You are facing a special type of analysis, called amortized. This is necessary when the running time of an operation can vary widely from one execution to the next, for instance due to periodic reorganization.

The main purpose of the study is to establish an $$O(n)$$ bound ("at most") for the insertion of $$n$$ elements (because we are always interested in the worst-case behavior of algorithms). But in this case, $$O(k)$$ is not required on every $$k^{\text{th}}$$ insertion, only when the capacity is exceeded, and a doubling performed.

This is why the author observes that it takes $$\Omega(n)$$ insertions ("at least") before the capactiy is exhausted, so that in the end, the average cost of an insertion is $$O(1)$$.

In the usual algorithm complexity analysis, usually only $$O$$ estimates are needed. And conversely, when studying the complexity of a problem, $$\Omega$$ bounds are established, as being impassable barriers. For instance, bubble sort sorts in $$O(n^2)$$ operations, and it is known that a comparison-based sort takes at least $$\Omega(n\log n)$$ operations.

O(f(n)) could be a lot smaller than f(n). An extreme one: n = O(n!).

When you divide by some amount and that amount is O(f(n)) then the actual amount could be much less than f(n) which would make the result arbitrarily large. So dividing by some amount, you want a lower bound, not an upper bound.

No one seems to be addressing your actual question, though @vonbrand comes close. Importantly, you need to understand that statements using big-O notation (and the related notations) are not statements about algorithms but actually statements about functions. In the context of algorithm analysis, we often want to say something about the function $$T: \mathbb{N} \to \mathbb{N}$$ where $$T(n)$$ is the maximum number of "elementary operations" performed by an algorithm on any input of "size" $$n$$ (usually measured in bits). We often shorten our language and say stuff like "this algorithm runs in time $$O(f(n))$$.

In this particular example, the authors are analyzing a function that, when given $$N \in \mathbb{N}$$ returns the number of elementary operations performed when $$N$$ insertion/deletion operations are performed on a dynamic array. The idea of this analysis is that we can consider the total number of operations performed by our algorithm as the sum of the operations performed by the algorithm to make each individual insertion/deletion. Most of these will take a constant number, ie $$O(1)$$, of operations, but whenever an insertion/deletion causes us to resize the array, it takes more time.

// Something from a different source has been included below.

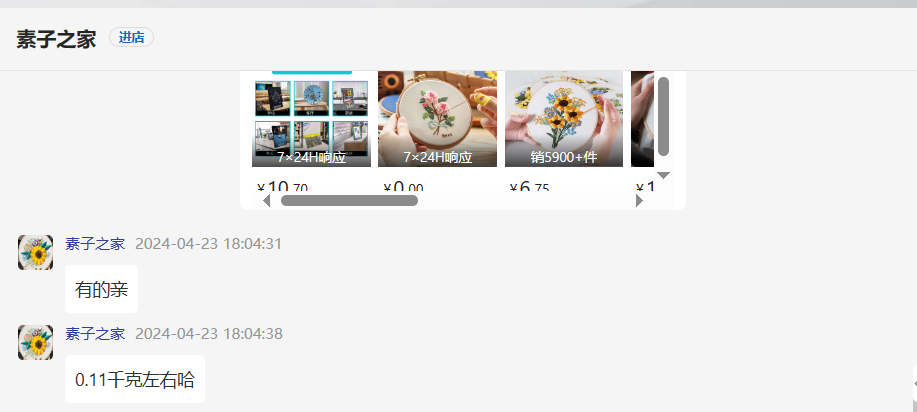Click the 素子之家 shop title in header
The width and height of the screenshot is (917, 412).
pyautogui.click(x=56, y=40)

The authors then note that after any resizing of the array (or initializing the array), if the array has $$m$$ elements, and size $$d$$, it will be the case that $$d \approx 2m$$. When the next resizing happens, the number of elementary operations needed will be a function of $$d$$ but since $$d \approx 2m$$ we can say it is a function of $$m$$ as well. This function will be in the class $$O(m)$$. Now, consider the number of insertions/deletions needed before another resizing occurs, as a function of $$m$$. This function will be in the class $$\Omega(m)$$. This means that the number of operations needed to resize the array grows like a constant multiple of the number of insertions/deletions made since the last resizing. So the total number of operations spent resizing the array throughout all of our $$N$$ insertions/deletions is bounded by a constant multiple of the number of insertions/deletions we performed, that is, by $$N$$.